What makes Qualcomm’s CPU so special?
Unlike other competitors, Qualcomm has stayed away from focusing on a specific market segment. Their model packs far more CPUs per core than any other contemporary unit. While there have been no details divulged yet, we can be sure that this is going to be markedly different from the Snapdragon model. The processor has been codenamed Hydra and it seems that the company is looking to roll as many as 64 cores into a single stack. The only specification that has been confirmed is the on-die integration of the PCIe and storage controllers.
The size of the chip is also something that needs to be taken into account. 24 or (64) cores are a lot to pack into a single chip and this could lead to a large increase in the total area. While it would be smaller than Intel’s on a per core basis, the point is that fitting in so many cores into a practical size is going to be a challenge. With Intel’s Xeon processors, a lot of care is taken to ensure that all cores have equal latency. This also helps with keeping the cache contention to a minimum. So Qualcomm will also have to pay equal attention to all these smaller details to ensure healthy competition. But the very fact that they are making such high tech processors shows that Qualcomm is targeting only the biggest clients like Facebook or Google.
Is Qualcomm poised to provide good competition to Intel?

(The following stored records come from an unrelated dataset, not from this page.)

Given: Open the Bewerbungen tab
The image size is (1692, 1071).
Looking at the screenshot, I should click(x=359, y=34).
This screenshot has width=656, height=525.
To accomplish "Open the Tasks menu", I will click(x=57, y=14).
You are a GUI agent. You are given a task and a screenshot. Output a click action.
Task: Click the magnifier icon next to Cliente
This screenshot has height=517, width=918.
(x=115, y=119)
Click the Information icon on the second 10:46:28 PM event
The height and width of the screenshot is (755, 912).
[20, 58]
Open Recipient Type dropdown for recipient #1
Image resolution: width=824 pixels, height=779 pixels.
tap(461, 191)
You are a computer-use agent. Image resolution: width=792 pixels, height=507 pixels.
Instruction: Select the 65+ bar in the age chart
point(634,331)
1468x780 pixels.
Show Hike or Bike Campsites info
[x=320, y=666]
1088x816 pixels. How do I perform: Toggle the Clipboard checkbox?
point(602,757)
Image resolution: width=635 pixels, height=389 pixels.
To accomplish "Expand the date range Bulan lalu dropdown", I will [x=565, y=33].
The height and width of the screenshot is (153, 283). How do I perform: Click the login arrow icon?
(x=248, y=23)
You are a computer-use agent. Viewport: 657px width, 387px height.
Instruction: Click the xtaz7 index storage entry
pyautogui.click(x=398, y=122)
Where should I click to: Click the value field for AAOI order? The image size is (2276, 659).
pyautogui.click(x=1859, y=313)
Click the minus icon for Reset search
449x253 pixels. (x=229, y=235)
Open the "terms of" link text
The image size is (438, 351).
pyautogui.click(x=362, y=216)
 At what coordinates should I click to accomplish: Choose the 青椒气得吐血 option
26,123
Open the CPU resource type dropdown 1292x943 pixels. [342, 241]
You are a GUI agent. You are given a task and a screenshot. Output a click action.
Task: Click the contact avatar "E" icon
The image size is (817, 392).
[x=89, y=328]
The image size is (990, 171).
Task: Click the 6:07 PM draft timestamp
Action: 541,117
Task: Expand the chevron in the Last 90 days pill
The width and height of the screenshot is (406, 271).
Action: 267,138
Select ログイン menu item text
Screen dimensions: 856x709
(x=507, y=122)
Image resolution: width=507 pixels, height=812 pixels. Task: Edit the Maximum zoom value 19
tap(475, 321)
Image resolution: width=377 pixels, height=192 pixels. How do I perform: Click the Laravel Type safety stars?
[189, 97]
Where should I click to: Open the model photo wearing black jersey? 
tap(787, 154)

Though there are many companies vying for the top ARM processor spot, few of them offer any real threat to Intel. Of course, this could change with the entry of the computer support giant Qualcomm. The biggest advantage for Qualcomm is that it has the ready capital to ensure a stiff fight. Now one big question is if companies will be willing to make the shift to an ARM processor from the x86 based ones that have been in vogue for years now. The bigger companies will not have much of a problem as they write their own software and have their own tools. So moving to ARM will still be an internal change and they can afford to do it. However the smaller firms might not feel the need to shift to another system while the current one is working well for them. There will be a need for stability and uptime that could make it difficult for these vendors to make the switch.
Whatever be the case, it is quite obvious that Qualcomm is entering the data centre market with a definite plan. But the question is if the buyers will view its product in a favourable manner. At any rate, it is going to be an exciting new development.